Routine vaccinations for travel are those, which are already on the national immunisation schedule for both children and adults. If you have not completed these, vaccination prior to travel is important. Specific travel vaccinations are those, which relate to particular diseases that may occur at destinations you are visiting. They usually relate to medium to high risk locations where certain infectious diseases are prevalent. These include Hepatitis A, Typhoid, Meningitis ACYW, Rabies and Japanese Encephalitis. The decision to receive routine and/ or specific travel vaccinations is based on a number of factors, which the travel doctor will discuss with you.
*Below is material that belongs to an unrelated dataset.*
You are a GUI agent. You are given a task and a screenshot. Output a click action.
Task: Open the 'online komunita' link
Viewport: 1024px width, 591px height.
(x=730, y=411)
Many regions of the world are endemic for malaria, but malaria risk within countries may vary considerably. Prescribing medication for prevention or treatment requires a careful assessment. The doctor needs to consider a number of issues, in particular your actual risk of exposure – area of travel, time of year, length of time – as well as the best choice of drug for you (e.g. potential side effects, cost etc). Education about the disease and recognition of symptoms is very important. Based on a malaria risk assessment conducted during the consultation, our travel doctors can prescribe and supply you with the suitable anti-malarial medication for your trip.
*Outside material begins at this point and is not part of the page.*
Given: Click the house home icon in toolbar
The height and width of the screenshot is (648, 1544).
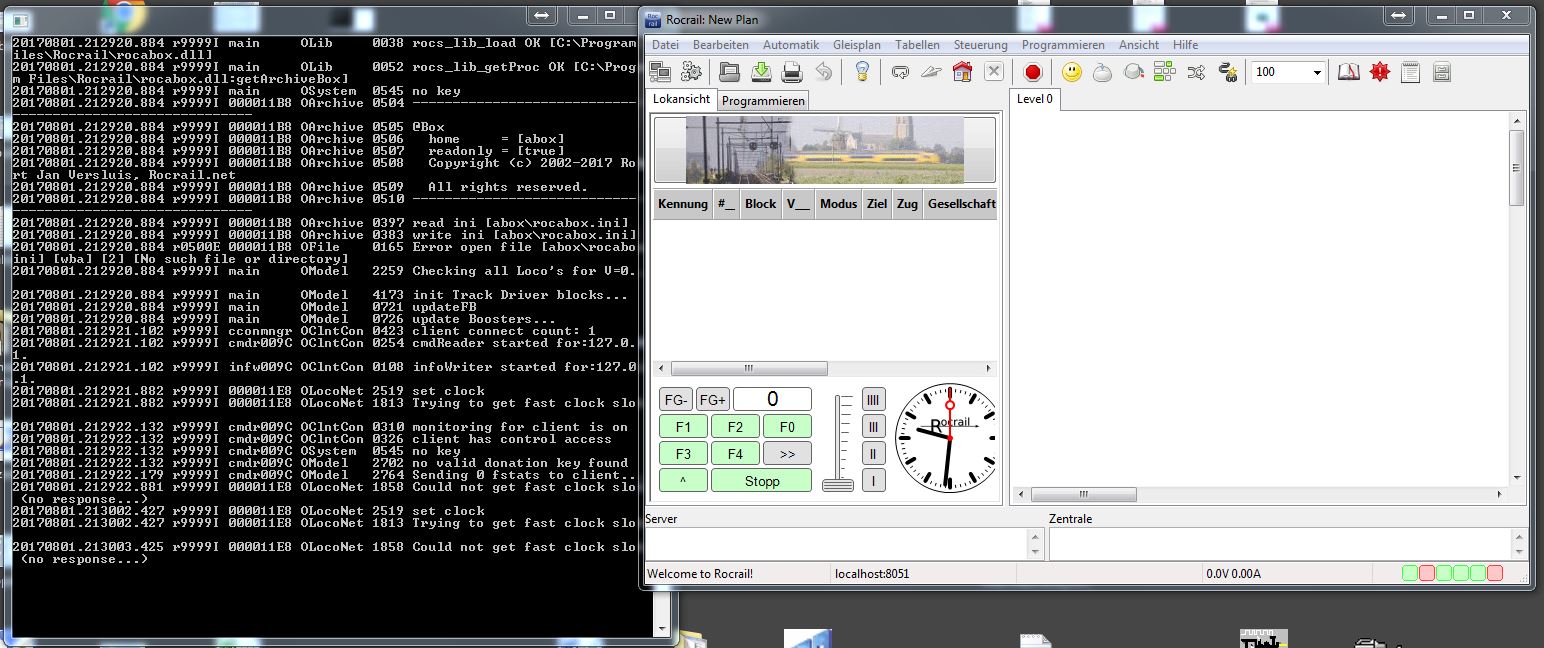Looking at the screenshot, I should 962,72.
Our doctors consider education as the essential ‘ingredient’ in the practice of travel medicine. This is why we place a priority on educating you about key health risks relevant to your journey and how to prevent them. This includes ensuring you have an understanding of relevant diseases and common travel health issues that pose the greatest risk to you (e.g. traveller’s diarrhoea). We will educate you about how each disease and condition is caused and how to identify common symptoms. We will also teach you how to use appropriate medications such as anti-malarials or those included in a medical kit e.g. to treat diarrhoea.
While You are Overseas:
To help protect you against mosquitoes, sand flies and other biting insects the recommendation is to use:
Head nets for trekking
Permethrin treatment packs
To help protect your health, while providing comfort in the cabin the recommendation is to use:
Drinking enough water during your flight
Deep Vein Thrombosis (DVT) prevention stockings
Ear planes to reduce pain associated with take-off or landing
Avoiding alcoholic drinks and smoking
Eating and Drinking Safely
To minimise the risk of contact with germs, which can cause diarrhoea and other waterborne disease the recommendation is to use:
Water purification tablets
Antibacterial hand gel
When You Return:
Despite our very best efforts, some of our travellers will still find themselves unwell while away, or upon their return. Travel related health problems are common but can be serious, and should be investigated as soon as possible after return. If you had a health problem while away that has not been completely resolved, we advise that you receive a check-up.
You may have developed symptoms such as a fever, diarrhoea, aches and pains, skin rashes or other symptoms. If this applies to you or someone, you know; we have the expertise to diagnose and treat returned travellers who are unwell. If a second opinion is required, we have close links with teaching hospitals and professionals in the fields of microbiology and infectious disease.